### EXERCISE INSTRUCTIONS
Put the lines of each entry below into a numbered list, leaving out any blank lines.

================================

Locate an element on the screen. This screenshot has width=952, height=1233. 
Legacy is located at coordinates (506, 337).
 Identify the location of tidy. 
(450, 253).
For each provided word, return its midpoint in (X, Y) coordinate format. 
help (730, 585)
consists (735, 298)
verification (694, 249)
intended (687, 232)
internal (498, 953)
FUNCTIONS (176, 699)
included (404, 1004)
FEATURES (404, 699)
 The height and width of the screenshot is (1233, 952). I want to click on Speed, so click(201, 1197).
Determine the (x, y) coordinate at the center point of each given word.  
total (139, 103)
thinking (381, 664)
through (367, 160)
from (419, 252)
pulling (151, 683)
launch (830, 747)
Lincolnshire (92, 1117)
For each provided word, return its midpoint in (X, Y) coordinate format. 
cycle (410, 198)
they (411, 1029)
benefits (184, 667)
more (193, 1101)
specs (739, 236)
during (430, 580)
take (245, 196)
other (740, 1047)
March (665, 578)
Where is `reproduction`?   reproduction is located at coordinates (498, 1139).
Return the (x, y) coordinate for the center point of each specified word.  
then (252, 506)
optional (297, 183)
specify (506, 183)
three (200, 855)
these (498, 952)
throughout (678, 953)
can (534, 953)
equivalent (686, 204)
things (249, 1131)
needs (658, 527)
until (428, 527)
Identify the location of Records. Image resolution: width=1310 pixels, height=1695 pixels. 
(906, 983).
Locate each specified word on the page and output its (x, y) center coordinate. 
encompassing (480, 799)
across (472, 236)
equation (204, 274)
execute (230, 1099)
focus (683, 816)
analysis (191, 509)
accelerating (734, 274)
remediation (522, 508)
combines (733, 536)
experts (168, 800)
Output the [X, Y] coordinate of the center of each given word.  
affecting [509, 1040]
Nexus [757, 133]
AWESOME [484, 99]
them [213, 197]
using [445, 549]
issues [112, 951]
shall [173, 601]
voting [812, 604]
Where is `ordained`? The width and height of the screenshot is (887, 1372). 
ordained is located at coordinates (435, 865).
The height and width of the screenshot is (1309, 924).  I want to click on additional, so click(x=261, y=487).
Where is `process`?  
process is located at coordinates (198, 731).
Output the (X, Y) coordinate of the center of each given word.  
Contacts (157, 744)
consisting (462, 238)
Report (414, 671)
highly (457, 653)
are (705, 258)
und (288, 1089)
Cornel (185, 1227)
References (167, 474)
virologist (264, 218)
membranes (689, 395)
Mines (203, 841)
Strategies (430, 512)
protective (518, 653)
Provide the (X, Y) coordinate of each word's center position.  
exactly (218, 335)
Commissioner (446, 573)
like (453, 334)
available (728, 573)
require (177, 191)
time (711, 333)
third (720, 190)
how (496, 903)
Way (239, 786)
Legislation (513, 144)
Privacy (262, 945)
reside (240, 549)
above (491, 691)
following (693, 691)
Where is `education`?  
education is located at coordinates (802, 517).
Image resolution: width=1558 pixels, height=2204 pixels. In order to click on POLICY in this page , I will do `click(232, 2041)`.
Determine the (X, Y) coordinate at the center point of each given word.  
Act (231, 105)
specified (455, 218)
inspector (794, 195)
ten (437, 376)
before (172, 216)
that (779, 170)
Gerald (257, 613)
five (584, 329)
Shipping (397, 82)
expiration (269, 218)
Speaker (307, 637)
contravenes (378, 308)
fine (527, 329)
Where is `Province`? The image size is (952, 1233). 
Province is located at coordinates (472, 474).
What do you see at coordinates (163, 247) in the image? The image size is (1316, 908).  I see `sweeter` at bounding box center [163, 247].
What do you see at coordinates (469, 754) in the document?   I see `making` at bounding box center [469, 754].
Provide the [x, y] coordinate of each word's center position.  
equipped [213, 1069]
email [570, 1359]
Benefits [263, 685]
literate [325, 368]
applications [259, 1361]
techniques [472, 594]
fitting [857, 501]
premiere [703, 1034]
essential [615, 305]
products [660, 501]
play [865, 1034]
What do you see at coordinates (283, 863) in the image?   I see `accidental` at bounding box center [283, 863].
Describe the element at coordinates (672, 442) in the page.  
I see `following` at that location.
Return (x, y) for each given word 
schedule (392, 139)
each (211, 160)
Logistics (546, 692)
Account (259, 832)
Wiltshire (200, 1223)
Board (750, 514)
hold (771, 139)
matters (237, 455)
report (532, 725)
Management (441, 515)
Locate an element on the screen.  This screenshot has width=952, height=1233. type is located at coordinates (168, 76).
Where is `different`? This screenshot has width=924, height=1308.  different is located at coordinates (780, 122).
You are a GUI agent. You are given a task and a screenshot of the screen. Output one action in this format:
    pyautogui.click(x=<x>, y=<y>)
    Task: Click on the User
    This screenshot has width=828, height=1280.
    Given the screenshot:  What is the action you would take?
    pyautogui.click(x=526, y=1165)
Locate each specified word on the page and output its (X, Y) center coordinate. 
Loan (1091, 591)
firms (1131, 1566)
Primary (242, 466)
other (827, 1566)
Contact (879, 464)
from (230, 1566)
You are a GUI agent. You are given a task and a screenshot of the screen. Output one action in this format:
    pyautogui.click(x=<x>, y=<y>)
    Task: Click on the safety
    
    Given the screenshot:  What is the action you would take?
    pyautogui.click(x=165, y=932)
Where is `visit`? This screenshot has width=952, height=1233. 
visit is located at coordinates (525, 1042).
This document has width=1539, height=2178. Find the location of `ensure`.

================================

### ANSWER TO THIS EXERCISE
1. Locate an element on the screen. This screenshot has width=952, height=1233. 
2. Legacy is located at coordinates (506, 337).
3.  Identify the location of tidy. 
4. (450, 253).
5. For each provided word, return its midpoint in (X, Y) coordinate format. 
6. help (730, 585)
7. consists (735, 298)
8. verification (694, 249)
9. intended (687, 232)
10. internal (498, 953)
11. FUNCTIONS (176, 699)
12. included (404, 1004)
13. FEATURES (404, 699)
14.  The height and width of the screenshot is (1233, 952). I want to click on Speed, so click(201, 1197).
15. Determine the (x, y) coordinate at the center point of each given word.  
16. total (139, 103)
17. thinking (381, 664)
18. through (367, 160)
19. from (419, 252)
20. pulling (151, 683)
21. launch (830, 747)
22. Lincolnshire (92, 1117)
23. For each provided word, return its midpoint in (X, Y) coordinate format. 
24. cycle (410, 198)
25. they (411, 1029)
26. benefits (184, 667)
27. more (193, 1101)
28. specs (739, 236)
29. during (430, 580)
30. take (245, 196)
31. other (740, 1047)
32. March (665, 578)
33. Where is `reproduction`?   reproduction is located at coordinates (498, 1139).
34. Return the (x, y) coordinate for the center point of each specified word.  
35. then (252, 506)
36. optional (297, 183)
37. specify (506, 183)
38. three (200, 855)
39. these (498, 952)
40. throughout (678, 953)
41. can (534, 953)
42. equivalent (686, 204)
43. things (249, 1131)
44. needs (658, 527)
45. until (428, 527)
46. Identify the location of Records. Image resolution: width=1310 pixels, height=1695 pixels. 
47. (906, 983).
48. Locate each specified word on the page and output its (x, y) center coordinate. 
49. encompassing (480, 799)
50. across (472, 236)
51. equation (204, 274)
52. execute (230, 1099)
53. focus (683, 816)
54. analysis (191, 509)
55. accelerating (734, 274)
56. remediation (522, 508)
57. combines (733, 536)
58. experts (168, 800)
59. Output the [X, Y] coordinate of the center of each given word.  
60. affecting [509, 1040]
61. Nexus [757, 133]
62. AWESOME [484, 99]
63. them [213, 197]
64. using [445, 549]
65. issues [112, 951]
66. shall [173, 601]
67. voting [812, 604]
68. Where is `ordained`? The width and height of the screenshot is (887, 1372). 
69. ordained is located at coordinates (435, 865).
70. The height and width of the screenshot is (1309, 924).  I want to click on additional, so click(x=261, y=487).
71. Where is `process`?  
72. process is located at coordinates (198, 731).
73. Output the (X, Y) coordinate of the center of each given word.  
74. Contacts (157, 744)
75. consisting (462, 238)
76. Report (414, 671)
77. highly (457, 653)
78. are (705, 258)
79. und (288, 1089)
80. Cornel (185, 1227)
81. References (167, 474)
82. virologist (264, 218)
83. membranes (689, 395)
84. Mines (203, 841)
85. Strategies (430, 512)
86. protective (518, 653)
87. Provide the (X, Y) coordinate of each word's center position.  
88. exactly (218, 335)
89. Commissioner (446, 573)
90. like (453, 334)
91. available (728, 573)
92. require (177, 191)
93. time (711, 333)
94. third (720, 190)
95. how (496, 903)
96. Way (239, 786)
97. Legislation (513, 144)
98. Privacy (262, 945)
99. reside (240, 549)
100. above (491, 691)
101. following (693, 691)
102. Where is `education`?  
103. education is located at coordinates (802, 517).
104. Image resolution: width=1558 pixels, height=2204 pixels. In order to click on POLICY in this page , I will do `click(232, 2041)`.
105. Determine the (X, Y) coordinate at the center point of each given word.  
106. Act (231, 105)
107. specified (455, 218)
108. inspector (794, 195)
109. ten (437, 376)
110. before (172, 216)
111. that (779, 170)
112. Gerald (257, 613)
113. five (584, 329)
114. Shipping (397, 82)
115. expiration (269, 218)
116. Speaker (307, 637)
117. contravenes (378, 308)
118. fine (527, 329)
119. Where is `Province`? The image size is (952, 1233). 
120. Province is located at coordinates (472, 474).
121. What do you see at coordinates (163, 247) in the image? The image size is (1316, 908).  I see `sweeter` at bounding box center [163, 247].
122. What do you see at coordinates (469, 754) in the document?   I see `making` at bounding box center [469, 754].
123. Provide the [x, y] coordinate of each word's center position.  
124. equipped [213, 1069]
125. email [570, 1359]
126. Benefits [263, 685]
127. literate [325, 368]
128. applications [259, 1361]
129. techniques [472, 594]
130. fitting [857, 501]
131. premiere [703, 1034]
132. essential [615, 305]
133. products [660, 501]
134. play [865, 1034]
135. What do you see at coordinates (283, 863) in the image?   I see `accidental` at bounding box center [283, 863].
136. Describe the element at coordinates (672, 442) in the page.  
137. I see `following` at that location.
138. Return (x, y) for each given word 
139. schedule (392, 139)
140. each (211, 160)
141. Logistics (546, 692)
142. Account (259, 832)
143. Wiltshire (200, 1223)
144. Board (750, 514)
145. hold (771, 139)
146. matters (237, 455)
147. report (532, 725)
148. Management (441, 515)
149. Locate an element on the screen.  This screenshot has width=952, height=1233. type is located at coordinates (168, 76).
150. Where is `different`? This screenshot has width=924, height=1308.  different is located at coordinates (780, 122).
151. You are a GUI agent. You are given a task and a screenshot of the screen. Output one action in this format:
152.     pyautogui.click(x=<x>, y=<y>)
153.     Task: Click on the User
154.     This screenshot has width=828, height=1280.
155.     Given the screenshot:  What is the action you would take?
156.     pyautogui.click(x=526, y=1165)
157. Locate each specified word on the page and output its (X, Y) center coordinate. 
158. Loan (1091, 591)
159. firms (1131, 1566)
160. Primary (242, 466)
161. other (827, 1566)
162. Contact (879, 464)
163. from (230, 1566)
164. You are a GUI agent. You are given a task and a screenshot of the screen. Output one action in this format:
165.     pyautogui.click(x=<x>, y=<y>)
166.     Task: Click on the safety
167.     Given the screenshot:  What is the action you would take?
168.     pyautogui.click(x=165, y=932)
169. Where is `visit`? This screenshot has width=952, height=1233. 
170. visit is located at coordinates (525, 1042).
171. This document has width=1539, height=2178. Find the location of `ensure`.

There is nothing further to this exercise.